First Lance uranium delivered for conversion

03 June 2016

Regular deliveries of drummed uranium from Peninsula Energy's Lance projects have commenced as the company continues to ramp up production at the Wyoming in-situ leach operation.

Lance_drummed_product_(Peninsula)-460
Dried and drummed uranium from Lance (Image: Peninsula Energy)

Peninsula announced yesterday that the first shipment of about 16,000 pounds U3O8 (6.2 tU) was delivered to a North American conversion facility on 31 May. The company expects to make deliveries at regular intervals, it said.

Operations commenced at Lance's Ross Permit Area in December 2015. Perth, Western Australia-based Peninsula made its first delivery of uranium under its wholly-owned subsidiary Strata Energy Inc's 2011 sale and purchase agreement with an unnamed US utility in January, but that delivery was made using borrowed material, to ensure compliance with the delivery schedule.

Production at Lance is now ramping up, with the fourth header house due to come online in early June. The fifth header house, of a total of seven, is expected to come online in the third quarter of 2016. All seven header houses are due to be constructed and commissioned by the end of the year although "meaningful amounts" of uranium are not likely to be extracted from the sixth and seventh header houses until early in 2017.

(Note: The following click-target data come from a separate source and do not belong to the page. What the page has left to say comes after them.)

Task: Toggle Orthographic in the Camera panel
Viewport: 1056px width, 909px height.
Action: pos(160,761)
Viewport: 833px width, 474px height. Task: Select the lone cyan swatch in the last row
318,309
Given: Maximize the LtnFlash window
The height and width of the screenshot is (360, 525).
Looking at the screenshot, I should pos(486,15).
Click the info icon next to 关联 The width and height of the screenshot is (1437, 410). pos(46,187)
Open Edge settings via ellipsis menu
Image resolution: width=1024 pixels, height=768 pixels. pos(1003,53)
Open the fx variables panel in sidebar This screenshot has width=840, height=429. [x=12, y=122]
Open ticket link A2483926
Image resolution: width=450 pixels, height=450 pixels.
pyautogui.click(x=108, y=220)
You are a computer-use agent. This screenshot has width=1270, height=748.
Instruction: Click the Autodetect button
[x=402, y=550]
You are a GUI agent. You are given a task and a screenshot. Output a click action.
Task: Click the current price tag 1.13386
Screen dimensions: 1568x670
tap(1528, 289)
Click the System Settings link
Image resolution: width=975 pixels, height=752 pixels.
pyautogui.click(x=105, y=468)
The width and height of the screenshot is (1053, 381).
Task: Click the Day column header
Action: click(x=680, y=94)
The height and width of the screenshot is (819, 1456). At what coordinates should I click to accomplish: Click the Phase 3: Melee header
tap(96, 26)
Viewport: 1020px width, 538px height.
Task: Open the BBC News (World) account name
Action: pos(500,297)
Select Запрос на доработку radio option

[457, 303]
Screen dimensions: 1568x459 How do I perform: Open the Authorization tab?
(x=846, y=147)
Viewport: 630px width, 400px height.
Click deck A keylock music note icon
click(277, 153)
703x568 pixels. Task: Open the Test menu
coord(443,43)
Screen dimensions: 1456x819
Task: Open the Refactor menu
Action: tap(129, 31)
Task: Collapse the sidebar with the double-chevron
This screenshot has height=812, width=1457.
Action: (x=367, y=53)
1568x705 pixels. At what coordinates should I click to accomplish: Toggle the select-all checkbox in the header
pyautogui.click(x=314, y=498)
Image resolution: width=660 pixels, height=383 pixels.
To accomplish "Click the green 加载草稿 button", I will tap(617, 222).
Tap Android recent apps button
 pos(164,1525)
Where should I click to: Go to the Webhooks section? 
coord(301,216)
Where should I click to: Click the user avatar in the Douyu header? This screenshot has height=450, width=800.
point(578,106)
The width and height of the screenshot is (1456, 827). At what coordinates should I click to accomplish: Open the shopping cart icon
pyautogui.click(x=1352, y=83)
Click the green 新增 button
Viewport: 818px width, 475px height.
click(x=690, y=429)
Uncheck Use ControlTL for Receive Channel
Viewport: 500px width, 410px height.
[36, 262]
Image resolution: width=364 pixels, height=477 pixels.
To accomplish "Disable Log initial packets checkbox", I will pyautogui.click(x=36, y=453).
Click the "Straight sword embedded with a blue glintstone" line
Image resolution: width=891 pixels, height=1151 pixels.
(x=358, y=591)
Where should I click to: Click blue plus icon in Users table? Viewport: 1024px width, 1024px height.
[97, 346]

Production performance to date at the first two header houses indicate 2016 production of 200,000-300,000 pounds U3O8 (77-115 tU). Based on current ramp-up rates, the company said it expects to achieve the targeted production level of 600,000-700,000 pounds U3O8 (231-269 tU) per year for the first stage of the Lance project during the first half of 2017.

Peninsula is developing the Lance projects - comprising the Ross, Kendrick and Barber permits - under a three-stage strategy that it says reduces the initial funding requirements while allowing the company to defer most of its planned uranium sales contracts. Commissioning the processing facility and wellfield operations during the first stage of the project also significantly de-risks the subsequent stages, which should see total production rates increase to 1.2 million pounds U3O8 (462 tU) and then to 2.3 million pounds U3O8 (885 tU) per year.

Current plans see Kendrick scheduled to come online in 2019. In February, the US Nuclear Regulatory Commission (NRC) accepted for review an application by Strata Energy to extend the licence of the Lance project by including the Kendrick expansion area into the Ross Permit Area. According to the NRC's review schedule, a target date of September 2017 is currently set for the issue of a licence amendment.